In the Book of Numbers ( 21:4-9) it is written that God told Moses to make a bronze serpent, Nehushtan, and hold it up, so that anyone looking at the snake would be healed of their snake bites. In John 3, Jesus refers to the same serpent, saying that he must be lifted up in the same way that the serpent was. John of Damascus also regarded the brazen serpent as an icon. Further, Jesus Christ himself is called the "image of the invisible God" in Colossians 1:15, and is therefore in one sense an icon. As people are also made in God's images, people are also considered to be living icons, and are therefore " censed" along with painted icons during Orthodox prayer services.
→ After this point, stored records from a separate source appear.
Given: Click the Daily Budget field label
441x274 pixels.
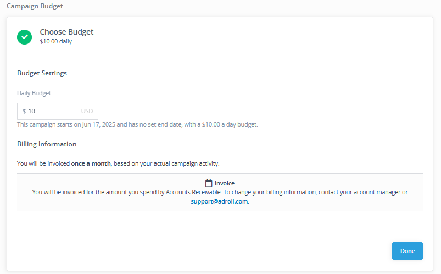Looking at the screenshot, I should [x=34, y=93].
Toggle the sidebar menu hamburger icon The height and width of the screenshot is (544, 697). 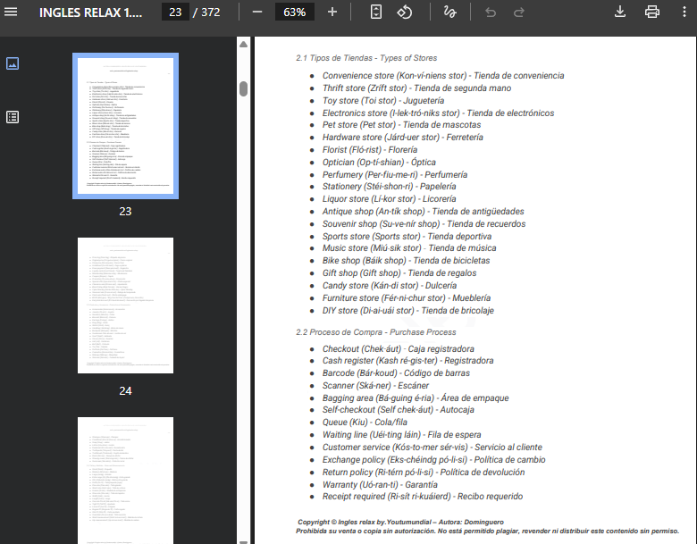12,13
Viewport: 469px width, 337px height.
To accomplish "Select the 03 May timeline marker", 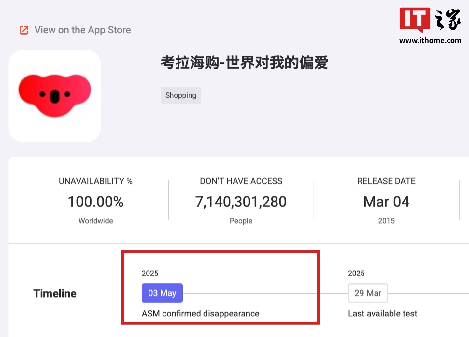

According to John of Damascus, anyone who tries to destroy icons "is the enemy of Christ, the Holy Mother of God and the saints, and is the defender of the Devil and his demons". This is because the theology behind icons is closely tied to the Incarnational theology of the humanity and divinity of Jesus, so that attacks on icons typically have the effect of undermining or attacking the Incarnation of Jesus himself as elucidated in the Ecumenical Councils.
Basil of Caesarea, in his writing On the Holy Spirit, says: "The honor paid to the image passes to the prototype". He also illustrates the concept by saying, "If I point to a statue of Caesar and ask you 'Who is that?', your answer would properly be, 'It is Caesar.' When you say such you do not mean that the stone itself is Caesar, but rather, the name and honor you ascribe to the statue passes over to the original, the archetype, Caesar himself."  So it is with an icon.
Thus to kiss an icon of Christ, in the Eastern Orthodox view, is to show love towards Christ Jesus himself, not mere wood and paint making up the physical substance of the icon. Worship of the icon as somehow entirely separate from its prototype is expressly forbidden by the Seventh Ecumenical Council. 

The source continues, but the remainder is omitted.